Exercise directions: Using the records below, filter out every line that lacks "computer" and copy the rest.

Records provided:
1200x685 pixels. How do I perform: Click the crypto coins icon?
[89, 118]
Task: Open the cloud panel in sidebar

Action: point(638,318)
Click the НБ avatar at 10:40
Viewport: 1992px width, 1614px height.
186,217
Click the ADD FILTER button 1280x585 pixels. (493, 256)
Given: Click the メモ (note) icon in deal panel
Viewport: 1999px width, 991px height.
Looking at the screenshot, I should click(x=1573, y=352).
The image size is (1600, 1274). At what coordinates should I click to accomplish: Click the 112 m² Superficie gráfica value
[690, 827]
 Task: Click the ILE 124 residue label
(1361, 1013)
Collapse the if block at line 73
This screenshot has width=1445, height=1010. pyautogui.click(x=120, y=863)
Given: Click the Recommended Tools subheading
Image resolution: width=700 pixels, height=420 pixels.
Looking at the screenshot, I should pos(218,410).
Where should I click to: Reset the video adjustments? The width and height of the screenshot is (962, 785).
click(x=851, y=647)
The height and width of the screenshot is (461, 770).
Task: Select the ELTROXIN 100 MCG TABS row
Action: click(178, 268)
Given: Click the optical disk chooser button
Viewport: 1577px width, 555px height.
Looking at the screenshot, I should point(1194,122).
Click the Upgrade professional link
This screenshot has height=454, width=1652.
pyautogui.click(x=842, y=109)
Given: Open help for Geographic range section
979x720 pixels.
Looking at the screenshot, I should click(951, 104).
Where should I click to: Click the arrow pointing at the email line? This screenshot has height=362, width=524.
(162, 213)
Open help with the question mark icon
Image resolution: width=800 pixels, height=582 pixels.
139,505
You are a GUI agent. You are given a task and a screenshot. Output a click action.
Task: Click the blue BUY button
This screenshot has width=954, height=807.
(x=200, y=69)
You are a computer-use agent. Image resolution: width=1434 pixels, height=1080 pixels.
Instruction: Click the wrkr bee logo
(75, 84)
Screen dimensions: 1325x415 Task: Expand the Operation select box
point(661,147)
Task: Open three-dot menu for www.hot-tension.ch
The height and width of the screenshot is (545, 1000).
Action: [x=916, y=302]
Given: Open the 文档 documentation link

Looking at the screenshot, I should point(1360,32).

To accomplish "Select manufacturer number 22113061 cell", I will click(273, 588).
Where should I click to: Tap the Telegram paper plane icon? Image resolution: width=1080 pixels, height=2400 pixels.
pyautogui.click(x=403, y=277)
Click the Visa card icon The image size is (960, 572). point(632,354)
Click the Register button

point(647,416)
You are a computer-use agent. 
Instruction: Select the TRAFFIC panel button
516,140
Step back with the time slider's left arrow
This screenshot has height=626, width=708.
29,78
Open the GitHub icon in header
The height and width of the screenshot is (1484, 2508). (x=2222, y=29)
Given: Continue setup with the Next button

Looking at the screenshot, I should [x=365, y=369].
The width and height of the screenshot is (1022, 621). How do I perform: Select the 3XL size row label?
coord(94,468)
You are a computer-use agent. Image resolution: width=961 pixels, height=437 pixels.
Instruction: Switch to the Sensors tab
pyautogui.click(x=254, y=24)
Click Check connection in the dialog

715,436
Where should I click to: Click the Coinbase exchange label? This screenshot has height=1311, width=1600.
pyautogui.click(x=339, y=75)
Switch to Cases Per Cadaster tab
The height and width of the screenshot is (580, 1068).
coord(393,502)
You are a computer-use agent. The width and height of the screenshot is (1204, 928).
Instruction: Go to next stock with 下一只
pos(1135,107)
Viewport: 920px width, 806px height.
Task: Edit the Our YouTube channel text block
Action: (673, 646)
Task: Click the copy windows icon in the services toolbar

Your solution:
You are a computer-use agent. Image resolution: width=1434 pixels, height=1080 pixels.
You are a computer-use agent. 
You are a computer-use agent. Image resolution: width=961 pixels, height=437 pixels.
You are a computer-use agent. The width and height of the screenshot is (1204, 928).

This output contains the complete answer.